Reports are the hand-off point between operations and accounting. Run them at month-end, send the totals to your bookkeeper, move on.

The reports

Ending inventory. Reports → Ending inventory. Total inventory value as of a given date, listed by SKU (with a period roll-forward: beginning + received − depleted − written-off ± adjustments = ending). The "as of" parameter is what makes this work for month-close: set it to the last day of the prior month and the report ignores movements after that date.

Monthly COGS. Reports → Monthly COGS. Cost of goods sold for a date range — the inventory value consumed by sales/depletion (SALE, box-scan BOX_DEPLETED, and bundle ASSEMBLY_OUT), matched to the FIFO/WAC/LIFO cost layer consumed. Listed per SKU. Write-offs and cycle-count adjustments are NOT in this number — they are shrinkage/corrections and are reported separately (see the Write-offs report and the Ending-inventory roll-forward's adjustment line). Book them as their own journal lines, not as COGS.

Write-offs. Reports → Write-offs. Every write-off in the period with reason code (OBSOLETE, DAMAGED, LOST, GIFTED, R_AND_D, SAMPLE, OTHER) and cost. Flag for the accountant — some categories (gifted, R&D, samples) get coded differently from damage/loss.
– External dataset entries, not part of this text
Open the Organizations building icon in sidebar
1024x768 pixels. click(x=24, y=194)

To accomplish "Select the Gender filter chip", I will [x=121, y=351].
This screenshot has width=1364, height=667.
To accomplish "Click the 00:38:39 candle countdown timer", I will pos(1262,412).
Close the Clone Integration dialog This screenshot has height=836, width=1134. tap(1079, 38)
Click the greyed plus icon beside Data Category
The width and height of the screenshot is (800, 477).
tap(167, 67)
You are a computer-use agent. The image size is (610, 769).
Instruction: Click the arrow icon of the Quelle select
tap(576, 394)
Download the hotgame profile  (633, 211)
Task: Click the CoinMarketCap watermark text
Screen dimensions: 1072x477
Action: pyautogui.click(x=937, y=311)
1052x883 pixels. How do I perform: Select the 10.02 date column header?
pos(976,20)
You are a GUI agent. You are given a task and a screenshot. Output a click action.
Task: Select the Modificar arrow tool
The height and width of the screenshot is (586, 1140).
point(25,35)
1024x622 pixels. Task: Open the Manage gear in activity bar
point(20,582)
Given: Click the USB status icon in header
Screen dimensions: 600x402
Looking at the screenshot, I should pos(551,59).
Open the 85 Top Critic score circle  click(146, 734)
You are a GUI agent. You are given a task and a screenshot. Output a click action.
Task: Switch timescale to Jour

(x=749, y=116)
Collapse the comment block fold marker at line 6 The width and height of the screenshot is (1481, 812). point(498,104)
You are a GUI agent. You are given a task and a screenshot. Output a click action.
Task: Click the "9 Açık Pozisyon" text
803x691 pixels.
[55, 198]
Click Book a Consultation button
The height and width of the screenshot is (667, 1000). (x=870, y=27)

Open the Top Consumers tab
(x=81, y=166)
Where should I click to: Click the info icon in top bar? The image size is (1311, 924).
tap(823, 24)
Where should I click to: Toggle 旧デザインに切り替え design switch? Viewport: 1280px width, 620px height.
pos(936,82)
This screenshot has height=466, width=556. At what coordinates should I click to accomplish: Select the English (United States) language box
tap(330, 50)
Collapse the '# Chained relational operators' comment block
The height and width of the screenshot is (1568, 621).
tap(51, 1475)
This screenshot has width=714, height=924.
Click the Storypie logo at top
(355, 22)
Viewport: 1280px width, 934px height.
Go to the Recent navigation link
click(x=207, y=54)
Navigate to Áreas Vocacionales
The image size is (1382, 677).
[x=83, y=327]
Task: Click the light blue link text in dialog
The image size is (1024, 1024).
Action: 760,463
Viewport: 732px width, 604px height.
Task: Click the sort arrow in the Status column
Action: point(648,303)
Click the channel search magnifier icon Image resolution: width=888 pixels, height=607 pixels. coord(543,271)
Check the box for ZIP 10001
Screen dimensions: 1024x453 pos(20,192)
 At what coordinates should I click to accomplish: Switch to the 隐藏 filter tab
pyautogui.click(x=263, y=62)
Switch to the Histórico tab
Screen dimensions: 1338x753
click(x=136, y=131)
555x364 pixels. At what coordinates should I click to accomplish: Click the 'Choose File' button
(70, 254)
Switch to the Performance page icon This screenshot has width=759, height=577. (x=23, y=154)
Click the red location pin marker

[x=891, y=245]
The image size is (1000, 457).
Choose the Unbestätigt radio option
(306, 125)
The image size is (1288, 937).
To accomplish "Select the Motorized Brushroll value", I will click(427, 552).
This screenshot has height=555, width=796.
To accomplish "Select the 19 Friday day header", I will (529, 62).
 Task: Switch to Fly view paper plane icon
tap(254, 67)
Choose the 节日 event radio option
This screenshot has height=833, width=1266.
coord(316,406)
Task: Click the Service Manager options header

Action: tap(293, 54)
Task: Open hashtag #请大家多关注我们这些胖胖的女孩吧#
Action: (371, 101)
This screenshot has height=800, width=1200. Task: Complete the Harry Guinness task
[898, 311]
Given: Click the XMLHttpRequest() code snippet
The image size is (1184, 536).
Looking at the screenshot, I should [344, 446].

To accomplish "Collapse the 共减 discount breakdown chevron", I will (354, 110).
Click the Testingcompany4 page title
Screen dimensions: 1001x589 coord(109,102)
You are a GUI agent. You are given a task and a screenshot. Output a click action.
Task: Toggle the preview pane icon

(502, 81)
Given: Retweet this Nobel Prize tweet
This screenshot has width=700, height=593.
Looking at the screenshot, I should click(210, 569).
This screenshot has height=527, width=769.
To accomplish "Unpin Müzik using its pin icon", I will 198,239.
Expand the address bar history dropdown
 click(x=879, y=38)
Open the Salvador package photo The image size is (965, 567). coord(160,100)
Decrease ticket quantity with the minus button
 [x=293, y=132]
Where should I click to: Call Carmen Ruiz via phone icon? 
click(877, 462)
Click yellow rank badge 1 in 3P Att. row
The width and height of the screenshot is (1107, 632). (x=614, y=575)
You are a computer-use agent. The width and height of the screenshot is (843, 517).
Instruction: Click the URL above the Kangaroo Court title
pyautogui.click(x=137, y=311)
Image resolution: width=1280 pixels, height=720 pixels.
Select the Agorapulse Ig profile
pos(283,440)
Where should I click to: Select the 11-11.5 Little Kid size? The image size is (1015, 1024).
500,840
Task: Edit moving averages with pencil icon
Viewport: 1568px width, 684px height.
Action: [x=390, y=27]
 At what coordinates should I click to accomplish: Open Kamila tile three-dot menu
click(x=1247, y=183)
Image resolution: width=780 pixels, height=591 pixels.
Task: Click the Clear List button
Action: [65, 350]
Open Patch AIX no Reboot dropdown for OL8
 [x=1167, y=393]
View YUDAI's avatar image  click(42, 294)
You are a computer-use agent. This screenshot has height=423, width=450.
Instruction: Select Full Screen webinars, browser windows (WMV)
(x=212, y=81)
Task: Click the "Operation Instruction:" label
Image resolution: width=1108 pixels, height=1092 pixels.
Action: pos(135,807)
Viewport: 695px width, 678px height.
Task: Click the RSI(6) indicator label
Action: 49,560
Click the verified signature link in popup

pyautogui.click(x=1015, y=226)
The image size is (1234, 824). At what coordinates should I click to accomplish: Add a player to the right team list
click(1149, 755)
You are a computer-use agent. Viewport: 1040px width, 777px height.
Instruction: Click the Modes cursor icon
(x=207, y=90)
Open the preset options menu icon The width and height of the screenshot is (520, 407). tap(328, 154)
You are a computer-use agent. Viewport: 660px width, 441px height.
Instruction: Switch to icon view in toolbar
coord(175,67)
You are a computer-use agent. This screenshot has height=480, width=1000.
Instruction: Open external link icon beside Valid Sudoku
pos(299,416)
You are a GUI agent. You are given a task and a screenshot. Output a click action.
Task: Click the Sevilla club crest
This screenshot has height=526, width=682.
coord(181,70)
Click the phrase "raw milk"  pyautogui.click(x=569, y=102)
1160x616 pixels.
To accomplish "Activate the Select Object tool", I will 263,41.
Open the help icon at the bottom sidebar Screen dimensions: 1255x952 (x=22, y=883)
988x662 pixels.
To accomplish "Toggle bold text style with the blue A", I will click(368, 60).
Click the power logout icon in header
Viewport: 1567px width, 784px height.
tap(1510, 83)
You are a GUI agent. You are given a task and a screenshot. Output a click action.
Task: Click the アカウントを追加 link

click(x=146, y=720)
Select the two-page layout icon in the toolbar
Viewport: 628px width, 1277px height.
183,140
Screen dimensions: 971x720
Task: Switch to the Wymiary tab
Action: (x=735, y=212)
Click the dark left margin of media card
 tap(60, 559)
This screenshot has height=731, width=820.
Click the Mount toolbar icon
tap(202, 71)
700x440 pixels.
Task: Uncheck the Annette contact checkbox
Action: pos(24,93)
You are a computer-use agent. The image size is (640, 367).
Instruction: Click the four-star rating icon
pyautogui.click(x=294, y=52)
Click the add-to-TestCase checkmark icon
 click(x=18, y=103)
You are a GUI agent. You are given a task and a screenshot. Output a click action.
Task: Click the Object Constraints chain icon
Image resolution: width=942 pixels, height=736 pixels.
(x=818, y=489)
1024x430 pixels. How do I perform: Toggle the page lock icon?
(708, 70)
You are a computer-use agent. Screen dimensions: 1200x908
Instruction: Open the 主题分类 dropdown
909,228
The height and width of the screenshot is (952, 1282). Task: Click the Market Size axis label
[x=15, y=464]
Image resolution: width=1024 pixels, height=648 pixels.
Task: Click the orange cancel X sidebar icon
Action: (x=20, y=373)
Purchases received. Reports → Purchases received. Every PO receipt in the period, the supplier, and the total landed cost (product cost + allocated inbound freight/duties). Reconciles the supplier invoices that hit your bank account.

ABC analysis. Reports → ABC analysis. Pareto ranking of products by revenue over 30/90/365 days (A = top 80% of revenue, B = next 15%, C = the tail). A merchandising tool for deciding where stockouts hurt most — not a QBO income source. Margin is shown only for lines with recorded COGS (dropship); in-house lines show "—" rather than a misleading 100%.

Demand forecast. Reports → Demand forecast. Per-item projected daily demand with days-of-supply and a reorder-by date. Sellable products forecast from sales; supplies (mailers, boxes) forecast from depletion. The reorder-by date accounts for stock already on order and uses each product's lead time learned from PO→receipt history.

Monthly close routine

A real recipe, in the order it works:

Day -1 (last business day of the month):

  • Import the final Shopify and Amazon sales CSVs for the month
  • Record any pending write-offs (damage, gifts, samples that happened in the month)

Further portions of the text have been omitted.